在我们往外走的时候,福尔摩斯说:“这是建筑师的有利条件。他能给自己准备一间密室而不需要任何帮手——当然,他那个女管家除外。我应该马上把她也放进你的猎囊。”“我接受你的意见。可是你怎么知道这个地方,福尔摩斯先生?”“我先断定他就藏在屋里。当我第一次走过这条走廊的时候,发现它比楼下那条同样的走廊短了六英尺,这一来他藏的地方就十分清楚了。我也料到他没有勇气能在火警面前藏着不动。当然,我们也可以进去把他抓住,但是我觉得逼他出来更有趣。再说,雷斯垂德,上午你戏弄了我,也该我来迷惑你一下作为回敬了。”“嗯,先生,你的确向我报复了。但是你究竟是怎么知道他藏在屋里的呢?”“那个拇指印,雷斯垂德。你当时说它是决定性的。在完全不同的意义上,它真是决定性的。我知道前天那里并没有这个指印。我对细节非常注意,这一点你也许知道;而且那天我检查过大厅,墙上确实什么也没有。因此,指印是后来在夜里按上去的。”“但是怎么按上去的呢?”“很简单。那天晚上他们把分成小包的字据用火漆封口的时候,约纳斯·奥尔达克叫麦克法兰用大拇指在其中的一个封套上的热火漆上按一下使它粘牢。这个年轻人很快而且很自然地这样做了,我相信连他自己也忘了这件事。很可能这是碰巧发生的事,奥尔达克本人当时并没有想要利用它。后来他在密室里盘算这件案子的时候,忽然想到可以利用这个指印制造一个可以证明麦克法兰有罪的确证。他只要从那个火漆印上取个蜡模,用针刺出足够的血涂在模子上面,然后夜里亲自或者叫女管家把印按在墙上就行了。
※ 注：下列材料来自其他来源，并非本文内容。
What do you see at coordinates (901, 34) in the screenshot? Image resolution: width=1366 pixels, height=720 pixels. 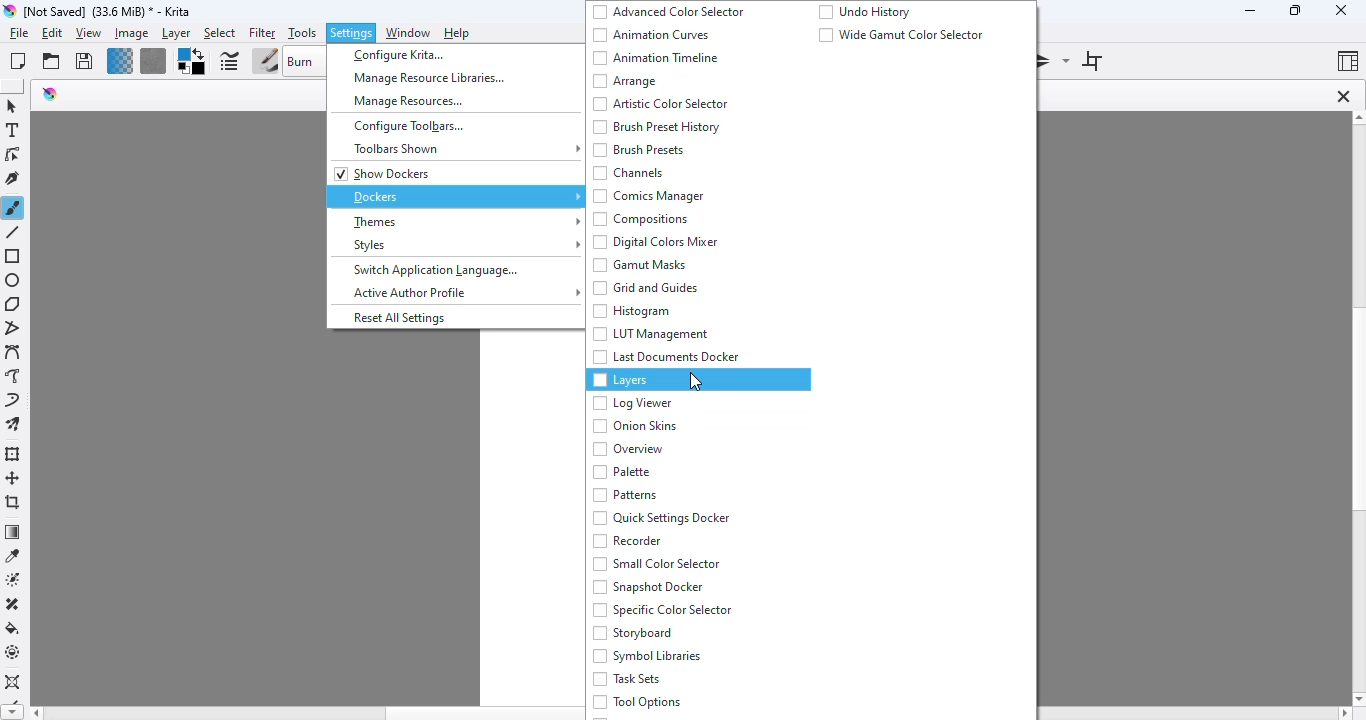 I see `wide gamut color selector` at bounding box center [901, 34].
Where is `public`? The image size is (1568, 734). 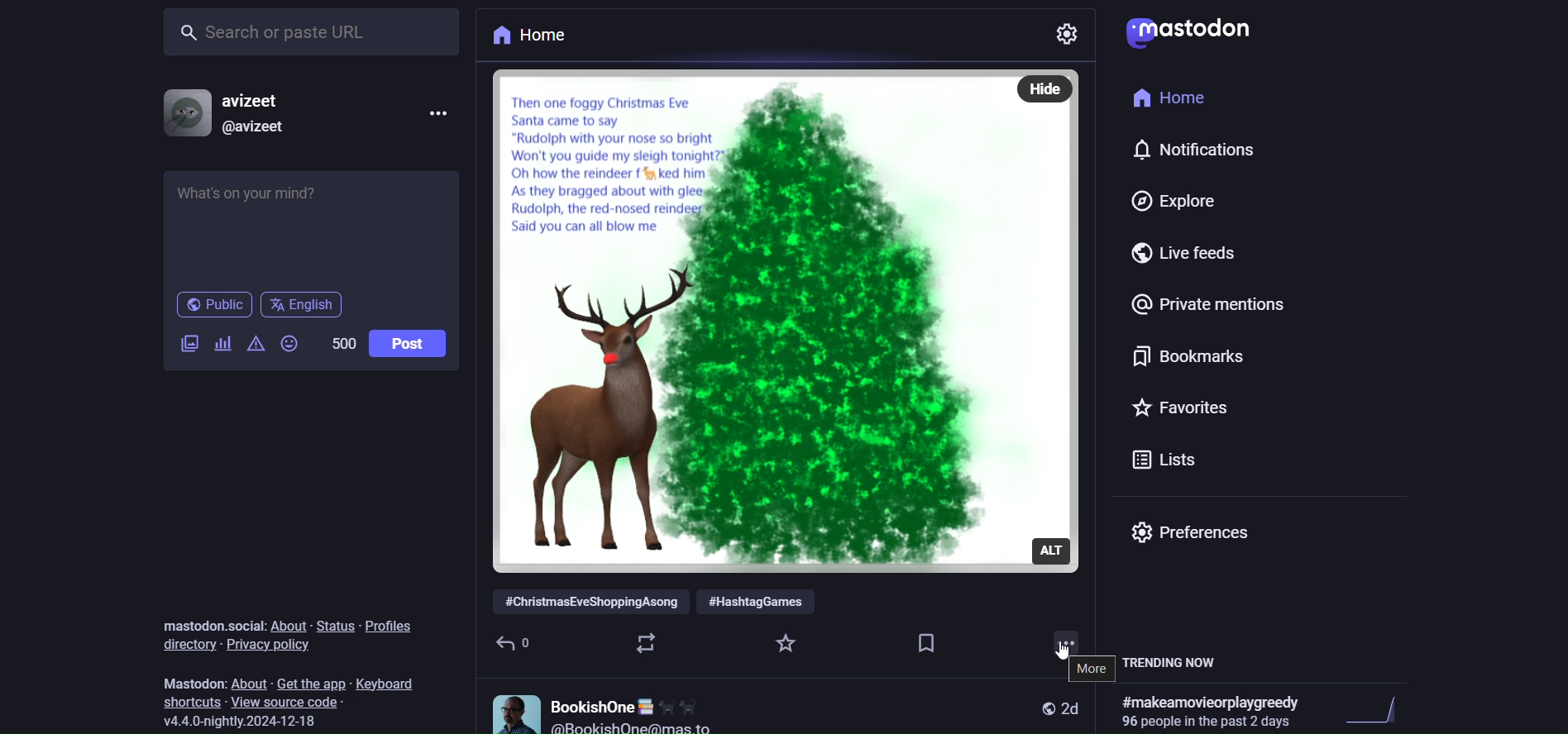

这是天下最简单的事情。如果把他带进密室的那些文件检查一遍,你准能找到那个有指纹的火漆印,这我可以打赌。”“妙极了!”雷斯垂德说,“妙极了!经你这样一讲,一切都清清楚楚了。但是,福尔摩斯先生,这个大骗局的目的又是什么呢?”

我看见这位态度傲慢的侦探忽然变得像个小孩在问他老师问题一样,真是有趣。“这个我认为不难解释。正在楼下等着的这位绅士是个很狡猾、恶毒、记仇的人。你知道麦克法兰的母亲从前拒绝过他的求婚吗?你不知道?我早对你说过应该先去布莱克希斯,然后去诺伍德。后来,这种感情上的伤害在他的邪恶诡诈的心里产生了怨恨,他终生渴望报复,但没有找到机会。最近一两年里,情况变得对他不利——大概是暗中从事投机生意失败,他发现自己的处境不妙。他决心要骗其他所有的债主。为了达到这个目的,他给某个柯尼利亚斯先生开出了大额支票。我猜想这个人就是他自己,只是用了另一个名字。我还没有追查过这些支票,但是我相信这些支票全都用那个名字存进了外地一个小镇的银行,奥尔达克时常去那个小镇过一种双重人格的生活。他打算将来更名改姓,把这笔钱取出来,然后去别的地方重新开始一切。”“嗯,完全可能。”“在他想来,假如他能做出这样一个假象,就是他被旧情人的独子谋杀了,他就可以销声匿迹,同时又对他的旧情人进行了报复。这个恶毒计谋真是个杰作,他像个大师一样把它实现了。为了造成一个明显的犯罪动机而写的那张遗嘱,要麦克法兰瞒着父母私下来见他,故意留藏下手杖,卧室里的血迹,木料堆中的动物尸骨和纽扣——这一切都令人惊叹。他布下的这张罗网,在几小时前看来仍然牢固,但是他缺少艺术家所具有的那种懂得什么时候停住的至高天赋。他画蛇添足,想把已经套在这个不幸的年轻人脖子上的绳索拉得更紧一些,结果他把一切都毁了。咱们下楼去吧,雷斯垂德。我还有一两个问题要问问他。”

那个恶棍在自己的起居室里坐着,两旁各站着一个警察。“那是一个玩笑,我的好先生——一个恶作剧,没有别的用意,”他不停地哀告,“我向你保证,先生,我把自己藏起来只是为了知道我的失踪会带来什么影响。我相信你不至于认为我会让年轻的麦克法兰先生受到任何伤害吧?”“那要由陪审团来决定,”雷斯垂德说,“不管怎样,即使不是谋杀未遂,我们也要控告你密谋罪。”“你大概就要看到你的债主要求银行冻结柯尼利亚斯先生的存款了。”福尔摩斯说。

奥尔达克吃了一惊,转过头来恶狠狠地看着我的朋友。“我得多谢你啦,”他说,“也许总有一天我会报答你的恩惠。”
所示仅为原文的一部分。